The handbrake turn (also known as a bootleg or bootlegger's turn) is a driving technique used to deliberately slide a car sideways, either for the purpose of quickly negotiating a very tight bend, or for turning around well within the vehicle's own turning diameter.

==Technique==
The driver starts by using steering input to transfer weight to the outside tires; the handbrake is then used to lock the rear wheels, thus upsetting the adhesion between the tires and the road surface. With practice, the car can be placed accurately by releasing the handbrake and accelerating the vehicle.
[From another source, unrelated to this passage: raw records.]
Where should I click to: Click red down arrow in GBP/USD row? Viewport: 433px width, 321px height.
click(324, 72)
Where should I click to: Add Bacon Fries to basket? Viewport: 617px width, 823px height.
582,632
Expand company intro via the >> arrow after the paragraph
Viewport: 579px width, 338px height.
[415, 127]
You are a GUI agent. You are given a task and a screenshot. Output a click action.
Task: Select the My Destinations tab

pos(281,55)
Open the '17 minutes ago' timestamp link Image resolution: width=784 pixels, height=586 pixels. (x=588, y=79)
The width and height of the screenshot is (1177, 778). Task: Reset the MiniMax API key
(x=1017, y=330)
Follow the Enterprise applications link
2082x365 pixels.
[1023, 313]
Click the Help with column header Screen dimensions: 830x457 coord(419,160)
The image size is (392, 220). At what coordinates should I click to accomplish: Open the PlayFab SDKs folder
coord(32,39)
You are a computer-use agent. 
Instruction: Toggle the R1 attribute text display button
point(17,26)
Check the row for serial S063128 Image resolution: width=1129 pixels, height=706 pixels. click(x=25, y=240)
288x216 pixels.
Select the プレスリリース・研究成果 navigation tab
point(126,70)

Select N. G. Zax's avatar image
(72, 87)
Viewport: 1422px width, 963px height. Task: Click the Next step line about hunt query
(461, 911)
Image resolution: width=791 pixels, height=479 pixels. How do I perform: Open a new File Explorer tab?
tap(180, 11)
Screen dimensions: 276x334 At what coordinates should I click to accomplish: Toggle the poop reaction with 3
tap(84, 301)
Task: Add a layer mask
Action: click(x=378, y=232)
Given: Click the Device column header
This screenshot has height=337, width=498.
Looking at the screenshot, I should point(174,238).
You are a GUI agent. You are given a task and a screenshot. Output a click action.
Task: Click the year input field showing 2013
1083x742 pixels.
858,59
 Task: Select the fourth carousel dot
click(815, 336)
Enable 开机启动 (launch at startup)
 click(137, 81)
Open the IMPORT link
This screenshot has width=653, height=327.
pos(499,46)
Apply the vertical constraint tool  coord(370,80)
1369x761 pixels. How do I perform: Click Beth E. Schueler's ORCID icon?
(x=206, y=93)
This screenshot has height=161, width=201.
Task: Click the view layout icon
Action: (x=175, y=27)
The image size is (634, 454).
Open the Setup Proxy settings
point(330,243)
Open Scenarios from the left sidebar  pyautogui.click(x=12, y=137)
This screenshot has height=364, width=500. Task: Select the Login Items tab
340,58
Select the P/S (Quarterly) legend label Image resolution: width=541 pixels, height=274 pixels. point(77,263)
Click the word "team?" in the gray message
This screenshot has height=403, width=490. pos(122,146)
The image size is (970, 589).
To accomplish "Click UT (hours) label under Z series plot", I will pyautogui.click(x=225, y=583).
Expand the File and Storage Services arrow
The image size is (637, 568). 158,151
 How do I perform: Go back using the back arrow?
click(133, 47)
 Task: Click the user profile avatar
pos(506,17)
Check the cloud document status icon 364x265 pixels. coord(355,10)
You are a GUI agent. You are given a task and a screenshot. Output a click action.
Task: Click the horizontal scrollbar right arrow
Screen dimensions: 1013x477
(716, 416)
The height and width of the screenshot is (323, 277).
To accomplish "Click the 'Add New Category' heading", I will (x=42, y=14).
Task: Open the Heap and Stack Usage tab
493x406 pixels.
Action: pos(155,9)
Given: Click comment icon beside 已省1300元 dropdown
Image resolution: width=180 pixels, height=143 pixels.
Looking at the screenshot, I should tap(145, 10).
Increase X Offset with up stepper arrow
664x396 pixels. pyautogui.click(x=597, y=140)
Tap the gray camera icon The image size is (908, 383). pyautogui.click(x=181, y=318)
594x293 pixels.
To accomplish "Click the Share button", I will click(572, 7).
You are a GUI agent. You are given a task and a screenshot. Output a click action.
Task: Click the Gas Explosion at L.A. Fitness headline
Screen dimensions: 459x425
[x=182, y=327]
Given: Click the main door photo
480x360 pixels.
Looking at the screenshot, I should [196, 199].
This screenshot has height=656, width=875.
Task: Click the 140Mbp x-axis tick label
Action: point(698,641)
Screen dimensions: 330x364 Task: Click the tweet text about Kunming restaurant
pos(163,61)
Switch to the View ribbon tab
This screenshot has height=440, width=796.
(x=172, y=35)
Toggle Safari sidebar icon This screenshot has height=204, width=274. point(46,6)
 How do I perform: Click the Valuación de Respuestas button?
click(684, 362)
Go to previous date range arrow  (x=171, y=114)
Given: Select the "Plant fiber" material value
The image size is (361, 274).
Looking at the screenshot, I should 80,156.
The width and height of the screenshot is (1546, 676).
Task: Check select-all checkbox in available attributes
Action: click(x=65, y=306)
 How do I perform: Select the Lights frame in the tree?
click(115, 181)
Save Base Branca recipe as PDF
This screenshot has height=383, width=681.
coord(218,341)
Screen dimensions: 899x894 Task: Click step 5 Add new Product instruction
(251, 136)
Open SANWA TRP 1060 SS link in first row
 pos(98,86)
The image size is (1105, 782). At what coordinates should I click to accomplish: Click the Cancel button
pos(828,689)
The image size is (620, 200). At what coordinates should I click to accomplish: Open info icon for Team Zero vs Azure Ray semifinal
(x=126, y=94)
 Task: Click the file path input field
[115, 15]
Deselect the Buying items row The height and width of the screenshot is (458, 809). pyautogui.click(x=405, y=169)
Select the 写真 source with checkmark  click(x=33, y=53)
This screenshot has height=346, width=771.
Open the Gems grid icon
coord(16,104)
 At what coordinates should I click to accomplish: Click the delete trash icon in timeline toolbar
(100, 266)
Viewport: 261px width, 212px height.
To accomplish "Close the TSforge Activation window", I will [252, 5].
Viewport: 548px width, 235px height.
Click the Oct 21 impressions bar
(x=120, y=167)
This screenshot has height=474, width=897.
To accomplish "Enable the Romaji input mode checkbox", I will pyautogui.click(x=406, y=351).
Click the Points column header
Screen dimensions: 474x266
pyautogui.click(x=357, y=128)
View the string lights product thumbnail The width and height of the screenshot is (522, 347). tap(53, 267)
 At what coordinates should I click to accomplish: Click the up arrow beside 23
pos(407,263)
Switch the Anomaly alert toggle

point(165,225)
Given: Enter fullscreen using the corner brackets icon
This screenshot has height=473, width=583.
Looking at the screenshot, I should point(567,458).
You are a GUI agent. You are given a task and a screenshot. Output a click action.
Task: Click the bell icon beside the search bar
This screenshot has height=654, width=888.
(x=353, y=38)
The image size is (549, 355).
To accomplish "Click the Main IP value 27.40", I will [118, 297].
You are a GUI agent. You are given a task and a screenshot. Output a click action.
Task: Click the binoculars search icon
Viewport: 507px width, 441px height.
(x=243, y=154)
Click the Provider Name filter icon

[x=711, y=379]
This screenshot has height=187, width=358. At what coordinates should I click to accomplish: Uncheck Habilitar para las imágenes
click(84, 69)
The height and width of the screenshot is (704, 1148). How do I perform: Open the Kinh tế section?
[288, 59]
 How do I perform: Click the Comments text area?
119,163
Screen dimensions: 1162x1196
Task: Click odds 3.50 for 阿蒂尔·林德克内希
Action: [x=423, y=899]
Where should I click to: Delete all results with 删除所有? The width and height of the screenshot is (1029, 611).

The technique is used in some forms of motorsport, for example rallying, autotesting, drifting and motorkhana.

Many sports cars, especially UK makes such as MG and Triumph, as late as the early 1970s were offered with a fly-off handbrake option for competition purposes—the button on the end of the lever has to be pressed before the brake will lock on, which is the reverse of the normal arrangement—allowing for faster and more controlled application in a handbrake turn, and less liable to be accidentally locked on while doing such a maneuver.

In a rear-wheel drive manual transmission vehicle, it is also necessary to operate the clutch to prevent the handbrake from stalling the engine.

==Physics involved==
In a normal turn, without wheels sliding, rear wheels follow the front ones because resistance to motion in the forward direction is significantly lower than in the sideways direction. Lateral resistance (tyres' static friction) provides the centripetal force that makes the rear end of the car follow the turn. When the driver locks the rear wheels with the handbrake, both directions offer the same resistance (kinetic friction). Due to inertia, the rear end tends to continue in the same direction, and slides out.

==Usage==
Handbrake turns are primarily a technique used to negotiate tight turns in motorsport but can also be used in certain other applications such as stunt or pursuit driving.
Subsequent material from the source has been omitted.